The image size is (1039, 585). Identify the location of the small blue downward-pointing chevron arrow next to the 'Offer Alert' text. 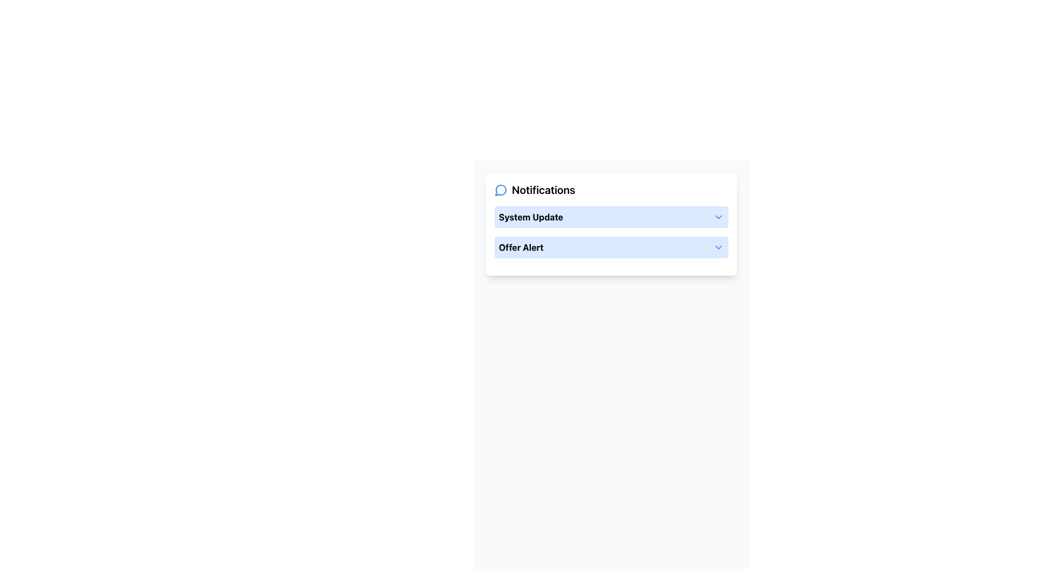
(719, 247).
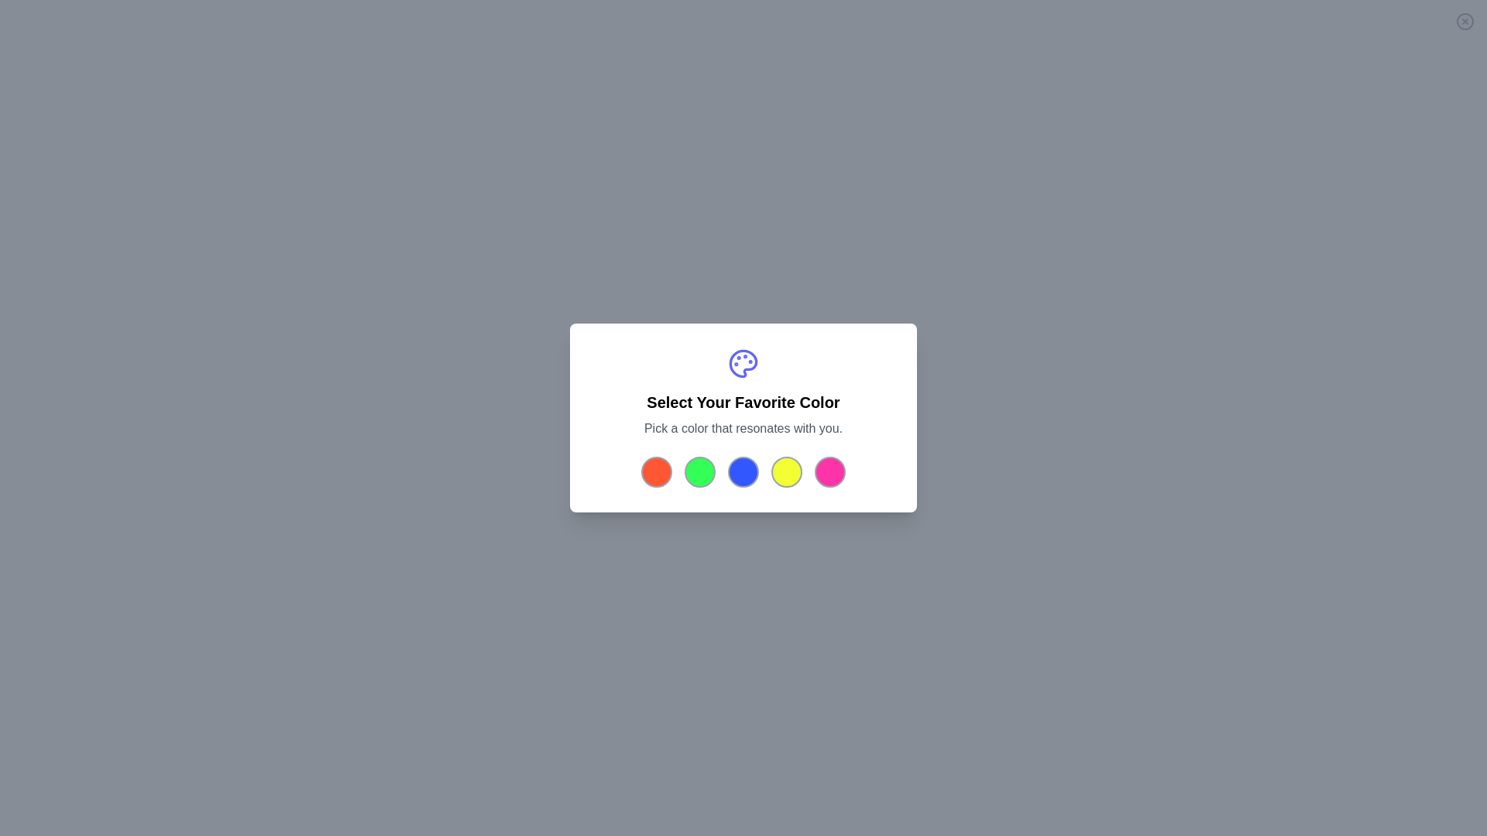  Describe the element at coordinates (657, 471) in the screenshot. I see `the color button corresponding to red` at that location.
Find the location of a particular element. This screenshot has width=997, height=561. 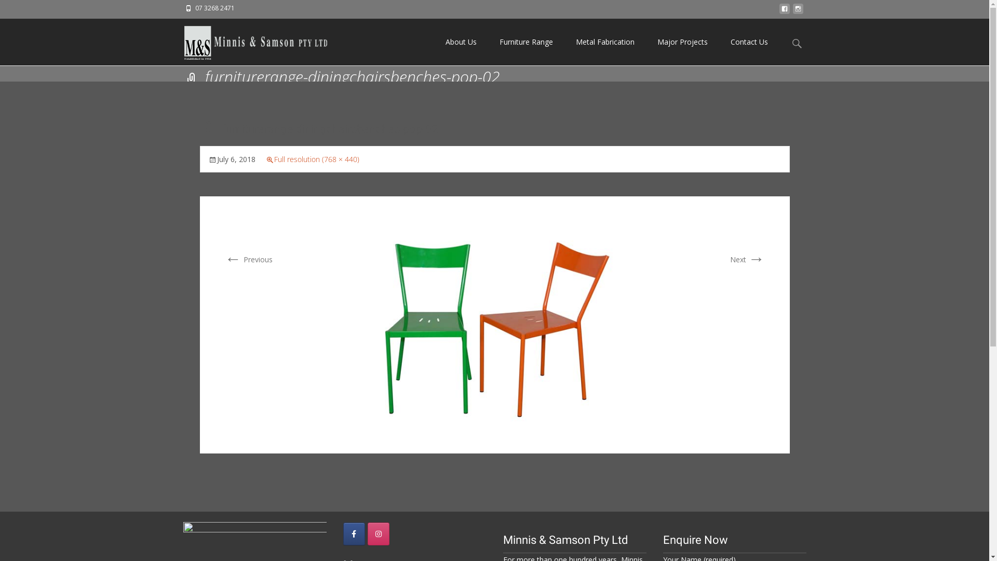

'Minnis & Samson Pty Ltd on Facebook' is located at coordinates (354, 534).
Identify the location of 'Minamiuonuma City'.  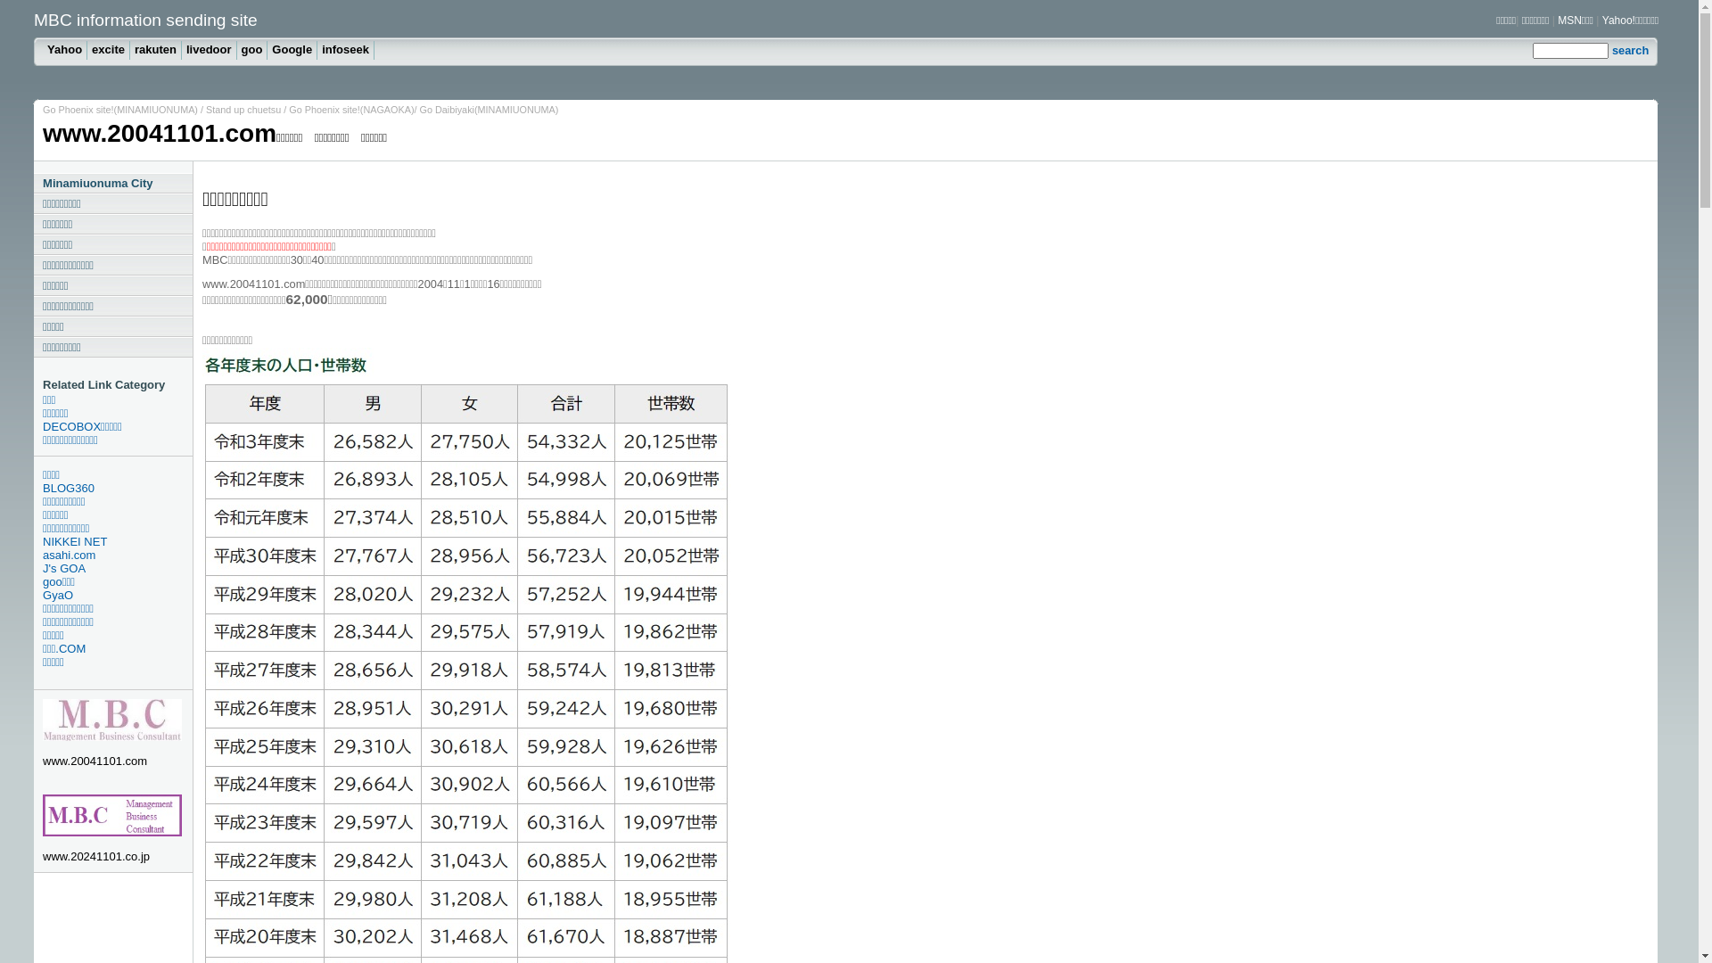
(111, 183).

.....

* **EXERCISE AIM**
Copy all of the items above word for word, leaving out the pictures.

* **OUTPUT FOR THIS TASK**
The image size is (1039, 585). Identify the location of the small blue downward-pointing chevron arrow next to the 'Offer Alert' text. 
(719, 247).
  Describe the element at coordinates (657, 471) in the screenshot. I see `the color button corresponding to red` at that location.
Find the location of a particular element. This screenshot has width=997, height=561. 

'Minnis & Samson Pty Ltd on Facebook' is located at coordinates (354, 534).
Identify the location of 'Minamiuonuma City'.  
(111, 183).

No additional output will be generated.